Mona Awad absolutely Mona Awad-ing.
A more successful take on Mona Awad’s “protagonist tortured by her struggles and temptations trying to survive and not be led astray by the devil” than her attempt at doing this in All's Well(Mona Awad).
I was more invested in Miranda’s struggles with chronic pain in All’s Well than Mirabelle’s struggles with her appearance in Rouge because of my own struggles with chronic pain. But Mirabelle’s struggles are more topical in the world of today — where we’re obsessed with desires and expectations sold to us by the people in power to grease the wheels of capitalism at the cost of our own health and well-being.

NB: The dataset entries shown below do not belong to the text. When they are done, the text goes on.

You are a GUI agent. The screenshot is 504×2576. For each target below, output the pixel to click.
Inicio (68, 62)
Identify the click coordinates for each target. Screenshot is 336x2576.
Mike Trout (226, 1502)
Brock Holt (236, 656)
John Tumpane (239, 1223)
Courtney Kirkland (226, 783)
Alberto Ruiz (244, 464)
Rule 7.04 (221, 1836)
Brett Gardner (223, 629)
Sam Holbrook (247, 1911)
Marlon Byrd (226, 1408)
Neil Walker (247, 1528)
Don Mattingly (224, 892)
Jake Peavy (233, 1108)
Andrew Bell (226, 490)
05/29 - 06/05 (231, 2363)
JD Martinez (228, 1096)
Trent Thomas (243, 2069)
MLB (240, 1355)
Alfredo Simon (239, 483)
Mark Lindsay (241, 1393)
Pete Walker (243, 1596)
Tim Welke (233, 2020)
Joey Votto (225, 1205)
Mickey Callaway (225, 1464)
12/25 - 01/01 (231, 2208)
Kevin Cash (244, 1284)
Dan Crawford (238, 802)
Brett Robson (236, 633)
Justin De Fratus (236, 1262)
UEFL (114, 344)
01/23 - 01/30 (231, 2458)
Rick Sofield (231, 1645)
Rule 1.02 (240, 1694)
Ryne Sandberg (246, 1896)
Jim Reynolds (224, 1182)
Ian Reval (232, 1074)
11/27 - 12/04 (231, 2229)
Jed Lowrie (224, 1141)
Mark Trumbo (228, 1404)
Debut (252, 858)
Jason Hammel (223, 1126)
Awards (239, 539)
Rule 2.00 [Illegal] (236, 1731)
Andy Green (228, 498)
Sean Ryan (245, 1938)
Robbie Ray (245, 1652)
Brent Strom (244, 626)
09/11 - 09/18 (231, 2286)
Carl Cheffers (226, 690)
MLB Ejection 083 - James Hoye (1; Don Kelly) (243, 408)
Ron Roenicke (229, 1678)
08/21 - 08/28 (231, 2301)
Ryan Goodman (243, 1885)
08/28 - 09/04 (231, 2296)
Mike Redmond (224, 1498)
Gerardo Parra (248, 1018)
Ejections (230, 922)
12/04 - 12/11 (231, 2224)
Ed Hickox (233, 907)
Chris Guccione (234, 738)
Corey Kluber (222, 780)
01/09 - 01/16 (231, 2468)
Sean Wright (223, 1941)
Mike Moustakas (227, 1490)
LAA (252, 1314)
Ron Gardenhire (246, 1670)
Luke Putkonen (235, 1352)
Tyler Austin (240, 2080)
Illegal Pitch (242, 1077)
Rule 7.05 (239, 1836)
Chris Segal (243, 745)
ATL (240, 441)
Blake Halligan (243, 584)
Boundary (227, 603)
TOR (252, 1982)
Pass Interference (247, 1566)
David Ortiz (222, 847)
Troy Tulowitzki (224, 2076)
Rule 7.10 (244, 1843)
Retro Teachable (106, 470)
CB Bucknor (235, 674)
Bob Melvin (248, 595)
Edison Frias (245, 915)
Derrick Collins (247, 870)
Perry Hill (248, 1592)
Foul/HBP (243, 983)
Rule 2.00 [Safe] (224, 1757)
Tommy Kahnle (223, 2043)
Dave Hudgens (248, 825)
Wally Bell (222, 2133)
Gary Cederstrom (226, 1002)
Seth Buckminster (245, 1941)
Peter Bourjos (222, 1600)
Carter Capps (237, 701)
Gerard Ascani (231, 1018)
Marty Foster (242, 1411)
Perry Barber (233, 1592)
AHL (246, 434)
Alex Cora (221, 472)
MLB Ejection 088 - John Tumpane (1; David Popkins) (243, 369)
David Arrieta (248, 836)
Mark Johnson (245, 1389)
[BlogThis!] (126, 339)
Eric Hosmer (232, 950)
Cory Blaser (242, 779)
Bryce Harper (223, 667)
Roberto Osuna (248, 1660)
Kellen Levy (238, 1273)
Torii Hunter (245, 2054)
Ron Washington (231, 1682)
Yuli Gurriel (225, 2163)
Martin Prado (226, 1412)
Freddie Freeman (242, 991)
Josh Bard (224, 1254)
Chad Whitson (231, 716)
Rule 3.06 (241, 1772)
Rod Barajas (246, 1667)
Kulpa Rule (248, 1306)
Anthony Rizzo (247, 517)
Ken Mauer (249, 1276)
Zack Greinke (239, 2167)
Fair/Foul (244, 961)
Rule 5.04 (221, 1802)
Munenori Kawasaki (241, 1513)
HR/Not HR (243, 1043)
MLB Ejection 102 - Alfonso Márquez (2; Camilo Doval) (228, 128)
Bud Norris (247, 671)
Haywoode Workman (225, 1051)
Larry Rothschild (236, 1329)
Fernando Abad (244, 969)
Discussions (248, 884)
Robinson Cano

Mona Awad’s work seems to be steeped in her own lived experience (or at least she makes it seem that way). Reading Mona Awad’s fiction feels like reading creative non-fiction which makes her inevitable swerves into magical realism that much more impactful because her stories feel so grounded in the real.
It just works for me.
Another thing I liked about Rouge was the inclusion of references to Mirabelle’s upbringing in Montreal (the city I was born in and have lived around my entire life), the depiction of her French Canadian grandmother and the presence of the French language, usually untranslated, throughout the text. Reading these parts of the novel made me feel “in the know” and smart because I happened to grow up in the same city Mona Awad did.
NB: The name Mirabelle is composed of two parts: Mira and Belle. Mira means “Look” in Spanish and Belle means “Beautiful” in French.
It’s a little on the nose all things considered but it always makes me feel smart to recognize the allusions and references being made by authors in their work (this probably explains in large part why I’m so in love with Gene Wolfe’s work).